Saved data entries:
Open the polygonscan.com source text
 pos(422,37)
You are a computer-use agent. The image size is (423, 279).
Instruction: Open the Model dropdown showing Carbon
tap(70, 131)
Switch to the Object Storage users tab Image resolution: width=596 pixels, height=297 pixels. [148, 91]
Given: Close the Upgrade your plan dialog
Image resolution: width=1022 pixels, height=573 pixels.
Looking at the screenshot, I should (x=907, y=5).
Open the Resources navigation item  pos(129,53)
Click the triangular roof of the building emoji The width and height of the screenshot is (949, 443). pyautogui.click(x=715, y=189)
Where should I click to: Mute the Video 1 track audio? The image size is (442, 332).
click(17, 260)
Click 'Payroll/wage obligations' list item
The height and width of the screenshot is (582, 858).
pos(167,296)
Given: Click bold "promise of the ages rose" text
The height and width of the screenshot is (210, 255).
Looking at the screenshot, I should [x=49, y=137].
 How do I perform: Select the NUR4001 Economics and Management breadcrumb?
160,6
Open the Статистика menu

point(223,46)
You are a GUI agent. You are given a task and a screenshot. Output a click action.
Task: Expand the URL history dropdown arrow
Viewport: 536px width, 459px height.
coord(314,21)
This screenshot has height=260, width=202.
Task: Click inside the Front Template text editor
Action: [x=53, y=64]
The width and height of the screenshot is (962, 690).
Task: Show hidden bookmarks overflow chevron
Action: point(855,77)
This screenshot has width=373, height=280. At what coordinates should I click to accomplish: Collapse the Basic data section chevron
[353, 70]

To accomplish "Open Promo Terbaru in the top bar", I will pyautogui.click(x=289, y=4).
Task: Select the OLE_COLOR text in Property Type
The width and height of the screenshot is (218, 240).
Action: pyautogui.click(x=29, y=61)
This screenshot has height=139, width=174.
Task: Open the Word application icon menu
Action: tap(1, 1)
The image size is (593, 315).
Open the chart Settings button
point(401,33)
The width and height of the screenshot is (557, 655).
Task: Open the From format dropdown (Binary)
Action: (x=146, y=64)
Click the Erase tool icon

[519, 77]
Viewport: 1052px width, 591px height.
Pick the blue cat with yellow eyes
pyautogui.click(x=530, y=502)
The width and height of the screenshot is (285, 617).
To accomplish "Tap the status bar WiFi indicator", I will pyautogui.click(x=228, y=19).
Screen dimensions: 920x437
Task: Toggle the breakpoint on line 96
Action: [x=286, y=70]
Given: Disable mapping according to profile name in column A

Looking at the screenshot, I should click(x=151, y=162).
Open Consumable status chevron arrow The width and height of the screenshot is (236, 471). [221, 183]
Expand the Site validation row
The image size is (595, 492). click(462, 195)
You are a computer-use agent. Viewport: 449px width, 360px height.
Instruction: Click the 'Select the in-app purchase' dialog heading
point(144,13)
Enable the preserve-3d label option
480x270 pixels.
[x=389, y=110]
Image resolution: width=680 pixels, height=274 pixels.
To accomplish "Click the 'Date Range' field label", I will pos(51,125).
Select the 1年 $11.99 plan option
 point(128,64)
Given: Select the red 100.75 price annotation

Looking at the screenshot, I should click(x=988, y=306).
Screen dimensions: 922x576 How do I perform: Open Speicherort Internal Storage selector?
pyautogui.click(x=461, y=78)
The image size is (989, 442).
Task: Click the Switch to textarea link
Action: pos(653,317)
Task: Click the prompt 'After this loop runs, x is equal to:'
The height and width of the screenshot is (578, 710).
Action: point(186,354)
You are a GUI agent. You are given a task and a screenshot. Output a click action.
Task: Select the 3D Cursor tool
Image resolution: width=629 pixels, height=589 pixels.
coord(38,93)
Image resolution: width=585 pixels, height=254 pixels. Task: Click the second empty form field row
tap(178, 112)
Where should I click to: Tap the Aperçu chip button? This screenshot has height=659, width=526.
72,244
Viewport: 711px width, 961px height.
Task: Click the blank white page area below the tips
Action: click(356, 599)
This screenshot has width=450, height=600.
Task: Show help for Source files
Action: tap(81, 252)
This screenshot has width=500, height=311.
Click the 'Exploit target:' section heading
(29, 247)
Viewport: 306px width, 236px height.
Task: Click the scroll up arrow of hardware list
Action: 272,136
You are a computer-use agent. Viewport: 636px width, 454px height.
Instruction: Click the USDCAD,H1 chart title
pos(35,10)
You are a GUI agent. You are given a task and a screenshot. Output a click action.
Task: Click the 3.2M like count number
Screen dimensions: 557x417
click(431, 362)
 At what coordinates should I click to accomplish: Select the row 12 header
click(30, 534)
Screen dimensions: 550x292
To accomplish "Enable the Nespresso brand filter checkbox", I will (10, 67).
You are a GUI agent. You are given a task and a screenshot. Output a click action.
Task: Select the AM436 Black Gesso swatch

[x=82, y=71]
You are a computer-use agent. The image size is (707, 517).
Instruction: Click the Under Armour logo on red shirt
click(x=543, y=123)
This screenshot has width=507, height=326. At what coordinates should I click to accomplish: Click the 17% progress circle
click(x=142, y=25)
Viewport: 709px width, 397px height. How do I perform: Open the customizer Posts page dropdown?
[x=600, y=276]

WHAT THE TASK ASKS: Reproduce every record above, word for word.

ANSWER TO THIS EXERCISE:
Open the polygonscan.com source text
 pos(422,37)
You are a computer-use agent. The image size is (423, 279).
Instruction: Open the Model dropdown showing Carbon
tap(70, 131)
Switch to the Object Storage users tab Image resolution: width=596 pixels, height=297 pixels. [148, 91]
Given: Close the Upgrade your plan dialog
Image resolution: width=1022 pixels, height=573 pixels.
Looking at the screenshot, I should (x=907, y=5).
Open the Resources navigation item  pos(129,53)
Click the triangular roof of the building emoji The width and height of the screenshot is (949, 443). pyautogui.click(x=715, y=189)
Where should I click to: Mute the Video 1 track audio? The image size is (442, 332).
click(17, 260)
Click 'Payroll/wage obligations' list item
The height and width of the screenshot is (582, 858).
pos(167,296)
Given: Click bold "promise of the ages rose" text
The height and width of the screenshot is (210, 255).
Looking at the screenshot, I should [x=49, y=137].
 How do I perform: Select the NUR4001 Economics and Management breadcrumb?
160,6
Open the Статистика menu

point(223,46)
You are a GUI agent. You are given a task and a screenshot. Output a click action.
Task: Expand the URL history dropdown arrow
Viewport: 536px width, 459px height.
coord(314,21)
This screenshot has height=260, width=202.
Task: Click inside the Front Template text editor
Action: [x=53, y=64]
The width and height of the screenshot is (962, 690).
Task: Show hidden bookmarks overflow chevron
Action: point(855,77)
This screenshot has width=373, height=280. At what coordinates should I click to accomplish: Collapse the Basic data section chevron
[353, 70]

To accomplish "Open Promo Terbaru in the top bar", I will pyautogui.click(x=289, y=4).
Task: Select the OLE_COLOR text in Property Type
The width and height of the screenshot is (218, 240).
Action: pyautogui.click(x=29, y=61)
This screenshot has height=139, width=174.
Task: Open the Word application icon menu
Action: tap(1, 1)
The image size is (593, 315).
Open the chart Settings button
point(401,33)
The width and height of the screenshot is (557, 655).
Task: Open the From format dropdown (Binary)
Action: (x=146, y=64)
Click the Erase tool icon

[519, 77]
Viewport: 1052px width, 591px height.
Pick the blue cat with yellow eyes
pyautogui.click(x=530, y=502)
The width and height of the screenshot is (285, 617).
To accomplish "Tap the status bar WiFi indicator", I will pyautogui.click(x=228, y=19).
Screen dimensions: 920x437
Task: Toggle the breakpoint on line 96
Action: [x=286, y=70]
Given: Disable mapping according to profile name in column A

Looking at the screenshot, I should click(x=151, y=162).
Open Consumable status chevron arrow The width and height of the screenshot is (236, 471). [221, 183]
Expand the Site validation row
The image size is (595, 492). click(462, 195)
You are a computer-use agent. Viewport: 449px width, 360px height.
Instruction: Click the 'Select the in-app purchase' dialog heading
point(144,13)
Enable the preserve-3d label option
480x270 pixels.
[x=389, y=110]
Image resolution: width=680 pixels, height=274 pixels.
To accomplish "Click the 'Date Range' field label", I will pos(51,125).
Select the 1年 $11.99 plan option
 point(128,64)
Given: Select the red 100.75 price annotation

Looking at the screenshot, I should click(x=988, y=306).
Screen dimensions: 922x576 How do I perform: Open Speicherort Internal Storage selector?
pyautogui.click(x=461, y=78)
The image size is (989, 442).
Task: Click the Switch to textarea link
Action: pos(653,317)
Task: Click the prompt 'After this loop runs, x is equal to:'
The height and width of the screenshot is (578, 710).
Action: point(186,354)
You are a GUI agent. You are given a task and a screenshot. Output a click action.
Task: Select the 3D Cursor tool
Image resolution: width=629 pixels, height=589 pixels.
coord(38,93)
Image resolution: width=585 pixels, height=254 pixels. Task: Click the second empty form field row
tap(178, 112)
Where should I click to: Tap the Aperçu chip button? This screenshot has height=659, width=526.
72,244
Viewport: 711px width, 961px height.
Task: Click the blank white page area below the tips
Action: click(356, 599)
This screenshot has width=450, height=600.
Task: Show help for Source files
Action: tap(81, 252)
This screenshot has width=500, height=311.
Click the 'Exploit target:' section heading
(29, 247)
Viewport: 306px width, 236px height.
Task: Click the scroll up arrow of hardware list
Action: 272,136
You are a computer-use agent. Viewport: 636px width, 454px height.
Instruction: Click the USDCAD,H1 chart title
pos(35,10)
You are a GUI agent. You are given a task and a screenshot. Output a click action.
Task: Click the 3.2M like count number
Screen dimensions: 557x417
click(431, 362)
 At what coordinates should I click to accomplish: Select the row 12 header
click(30, 534)
Screen dimensions: 550x292
To accomplish "Enable the Nespresso brand filter checkbox", I will (10, 67).
You are a GUI agent. You are given a task and a screenshot. Output a click action.
Task: Select the AM436 Black Gesso swatch

[x=82, y=71]
You are a computer-use agent. The image size is (707, 517).
Instruction: Click the Under Armour logo on red shirt
click(x=543, y=123)
This screenshot has width=507, height=326. At what coordinates should I click to accomplish: Click the 17% progress circle
click(x=142, y=25)
Viewport: 709px width, 397px height. How do I perform: Open the customizer Posts page dropdown?
[x=600, y=276]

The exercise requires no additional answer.